Are you guys up to date with the new scoring for sanifaa bowhunter if not pm me and I can either forward it or post it here

Marius


----------



## jcdup (Jul 8, 2007)

Will you send it to me please (or maybe better, post it here)

Thanks

Johann


----------



## mogodu (Mar 28, 2007)

Post it please
I shot a 424 at Mpumalanga this weekend

Groete
Stefan


----------



## Invictus (May 19, 2007)

Unfortunately I dont have it at home but will post it tomorrow.


----------



## Invictus (May 19, 2007)

Dear SANIFAA Provincial representatives and Council members,

Regarding the BH Unmarked distance tournaments.
From 2006 to 2007 the archers who shoot mostly Bowhunter unmarked distance rounds asked that we change the format of the BH round in favour of a Smaller Kill zone. We discussed this option and decided to see what happens at the World BH Champs mid last year. At the WBHC07, the 3D animal round was shot using the precision/smaller kill zone as a scoring area.

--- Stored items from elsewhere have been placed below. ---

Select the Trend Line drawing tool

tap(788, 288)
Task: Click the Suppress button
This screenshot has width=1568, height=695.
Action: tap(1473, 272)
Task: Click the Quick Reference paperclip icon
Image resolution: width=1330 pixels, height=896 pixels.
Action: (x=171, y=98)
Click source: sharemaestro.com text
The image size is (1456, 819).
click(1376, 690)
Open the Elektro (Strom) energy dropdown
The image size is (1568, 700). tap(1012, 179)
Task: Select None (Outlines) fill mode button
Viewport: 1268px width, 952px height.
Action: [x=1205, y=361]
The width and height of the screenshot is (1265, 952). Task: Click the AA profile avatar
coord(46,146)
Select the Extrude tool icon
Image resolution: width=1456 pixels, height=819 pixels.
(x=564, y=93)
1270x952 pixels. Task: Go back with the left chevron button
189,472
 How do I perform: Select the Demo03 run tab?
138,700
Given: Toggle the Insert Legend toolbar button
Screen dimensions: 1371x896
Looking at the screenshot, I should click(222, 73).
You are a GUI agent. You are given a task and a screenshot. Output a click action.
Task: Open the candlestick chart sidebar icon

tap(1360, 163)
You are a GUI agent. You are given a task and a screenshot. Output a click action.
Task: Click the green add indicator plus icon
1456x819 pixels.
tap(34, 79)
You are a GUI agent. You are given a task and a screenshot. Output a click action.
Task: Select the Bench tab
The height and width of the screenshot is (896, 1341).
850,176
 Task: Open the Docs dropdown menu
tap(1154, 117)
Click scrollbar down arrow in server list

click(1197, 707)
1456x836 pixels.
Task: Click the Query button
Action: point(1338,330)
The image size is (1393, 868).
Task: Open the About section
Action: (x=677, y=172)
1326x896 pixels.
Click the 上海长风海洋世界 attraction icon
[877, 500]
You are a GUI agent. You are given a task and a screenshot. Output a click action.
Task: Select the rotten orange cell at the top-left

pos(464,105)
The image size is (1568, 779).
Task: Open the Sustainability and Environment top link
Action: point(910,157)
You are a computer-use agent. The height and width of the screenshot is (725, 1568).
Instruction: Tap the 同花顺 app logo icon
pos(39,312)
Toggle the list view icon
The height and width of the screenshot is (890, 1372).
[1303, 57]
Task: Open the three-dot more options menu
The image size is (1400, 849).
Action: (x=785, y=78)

We briefly discussed this format at the 2006 congress where the BH 
Vice-President raised the point, but did not pursue the proposal 
again at the 2007 congress meeting. However, it was generally 
accepted that we would eventually change. We could obviously not 
change the targets and format half way through the 2007 BH cycle and 
had to wait till after the BH Nationals held in December. 

Start/Change date:
My proposal is therefore, that starting immediately with the Mpumalanga BH Champs on the 26th Jan 08, we change over to using a Smaller Kill zone as a scoring area.

3D and 2D Targets
The 3D targets already have the smaller Kill zone which we have not 
used before, but the 2D paper targets do not have an additional zone. 
Until such time that the printers can update the 2D targets, we will 
have to draw the circle/smaller kill zone onto the 2D targets.

In order to standardise this, we will make the new kill zone the same size as that used for the 'spot' on the field targets and it will be placed in the exact centre of the old larger kill zone.
Group 4 targets will have a new 4cm kill zone as per the 20cm 'bunny' field target.
Group 3 targets will have a new 7cm kill zone as per the 35cm field target.
Group 2 targets will have a new 10cm kill zone as per the 50cm field target
Group 1 targets will have a new 13cm kill zone as per the 65cm field target.

Scoring, Qualifying scores and records

Scoring will be revised to count:

* 10 points for the new smaller kill zone, now called the KILL Zone
* 8 points for the larger/old kill zone and, now called the VITAL Zone
* 5 for a wound area as before and still called the WOUND Zone

Qualifying scores for Provincial and National colour will have to be revised and will, at soonest, only be possible at the Congress meeting late this year. Naturally records set will also be replaced with scores from the new format.

The way forward
Below is a diagram that indicates how the new kill zones will fit into the old, for each group - so that we are all clear on how targets will be adjusted. 

* I will send a 'template' to each Provincial rep. to assist in drawing the new circles. The Circle is first drawn with a ' white pen ' example a 'TYPEX correction fluid pen' and then a thin Black ink line onto this circle - so that on black parts of the target the scoring line is visible.
* It will be the Province's responsibility to ensure all 2D targets are correctly marked for each event held in that province. We will try to get the printers to make the changes asap so that this manual step won't last too long.

What you need to do ASAP - BEFORE 16 JAN 08:
1) Agree by return e-mail that you accept this change. 
2) Give me the Postal address to which I will send your Provinces 'template' for drawing new circles.

Thanks and best regards

JP de Villiers

SANIFAA PRESIDENT


----------



## jcdup (Jul 8, 2007)

Thanks Marius


----------



## Philip Moolman (Jan 31, 2006)

*2d3d*



mogodu said:


> Post it please
> I shot a 424 at Mpumalanga this weekend
> 
> Groete
> Stefan


Wat was fout?Hoe het die ander manne gevaar,Walter het silwer gekry
Philip


----------